A few minutes later Don Raimondo went down the stairs of his palace to enter the already ordered carriage, while Blasco was hunting himself inside a modest sedan like that of a doctor. Separated, Blasco said to him:

"You don't have to send me an answer. I will know myself if Emanuele and Mrs. Francesca have come out of prisons."

The hour of the hearings had passed, but for a high magistrate who came from Turin and for the serious matter that occupied the government, the mysterious seizure of two ladies, and the check of justice, there were no prohibitions of regulations. Don Raimondo entered the office of the Viceroy, Count Mattei, who earnestly asked him:

"Well? Is there any news?"

"Excellency, yes..."

"Do you know where the ladies are?..."

"You don't know: I have confirmation that they were taken by the Beati Paoli... Death is suspended above them, if one does not yield..."

"Hold on? Do we have to give in? About what?" said the Count, corrugating his eyebrows.

"Listen, Your Excellency, I could act and order on my own initiative, because I still have your Majesty's license, which gives me full powers against the sect and the evildoers, but out of respect for the authority of V. E. I do not use it without consent and in agreement with your Excellency."

Without going into detail, or making Blasco's name, he showed him the need to carry out the trial against Emanuele, a process that, not revealing anything to the young man, must necessarily end with the order of release, except that, in order to be more prominent and for it to be more honored to the magnanimity of his Excellency, he did not decide to pardon the young man and order his release.

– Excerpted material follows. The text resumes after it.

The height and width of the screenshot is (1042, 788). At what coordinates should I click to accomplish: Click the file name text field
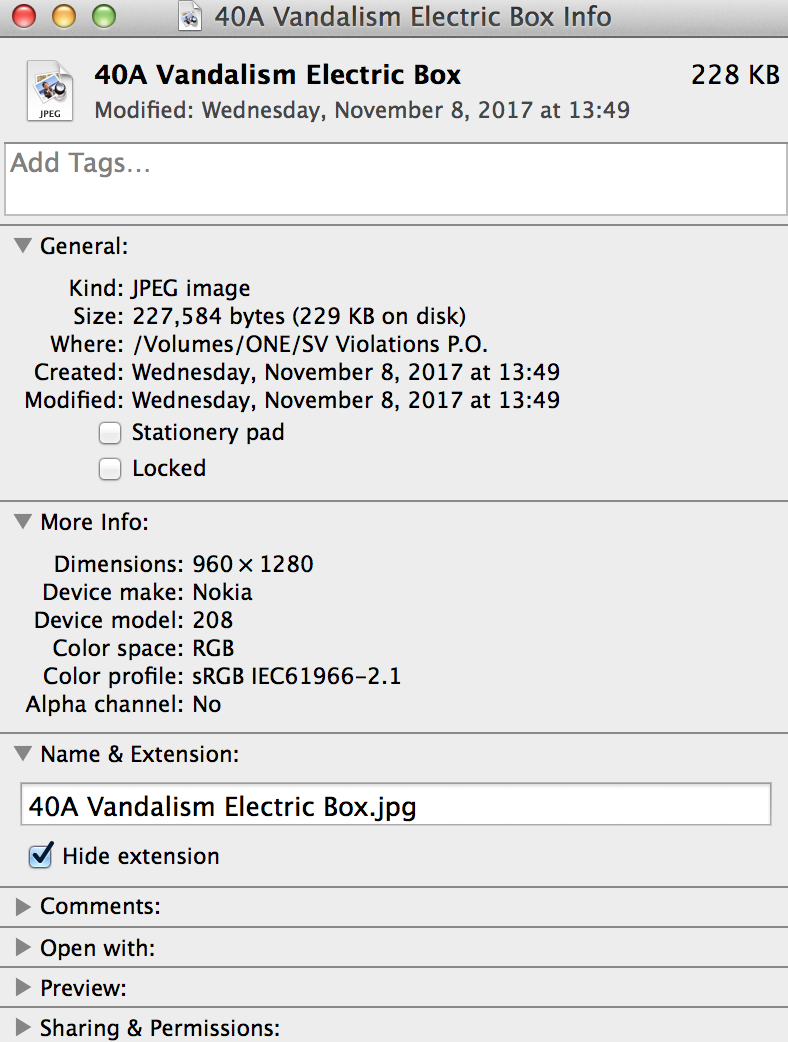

Count Mattei marveled. If there was nothing against the young man, if he had been arrested, imprisoned, tortured for mere suspicion or, worse still, for retaliation, why had he been held in prison for so long? What justice was that? And what honor did your majesty derive from these arbitrary proceedings? It had to be fixed. He sent a secretary down to the Chambers of the Court to read the trial, but the trial contained nothing but the report - as we would say now - of the torture inflicted on the young man.

"But what trials are such!..." cried the Count disdained.

He strongly ordered that Emanuele be set free. Don Raimondo had the order given:

"If you'll excuse me, I'll go and give that boy this consolation myself."

Coming out of the Royal Palace Don Raimondo thought: "This has gone smoothly, but with the Holy Office it will be more difficult. After all, we'll settle for now, then we'll think about it. They will have to do it with me!..."

A treacherous smile stood on his thin lips. The general inquisitor who presided over the Sant'Offizio was Monsignor Don Giovanni Ferrer, a greedy Spanish, fanatic, borious, who is saddened that he has not yet been able to celebrate a complete self-da-fÈ, that is, with his beautiful burning to the glory of God. To rip off a victim was a difficult task; perhaps there was only one means: Tempting its avarice, on the pretext of making a donation of a sum to the holy court. And to this means he had to take care of Don Raimondo.

The bell of the dead rang in the night sky, when Mrs. Francesca, amazed and as dreamed, went in the carriage of the Duke of Motta to the Castle, to receive and embrace among tears the young Emanuele, no less amazed than that sudden release, and to see his second mother in that carriage. But when Fr. Raimondo noticed that he was in a corner, almost in the shadows, and recognized him, a sudden flame came up to his face and his eyes sparkled between wonder and hatred.

"Ah!... him! him!..."

The young lion gnawed his teeth, smelling revenge, but Don Raimondo's cold and calm mask opened up to a benevolent smile:

"Is it such a strange thing that after being, out of duty, your judge, be out of conscience and Christian charity your deliverer? Give me therefore your hand, and be sure of my protection..."

The duke laid his hand on him; Mrs. Francesca, whose heart was still vibrating with emotion, prayed with a glance to Emanuele: The young man slowly gave his hand, but the contact of the duke's cold and humid shuddered. Was it a dead man's hand or a reptile's body? At that moment his eyes met with those of Don Raimondo. Hate lit them up leftly.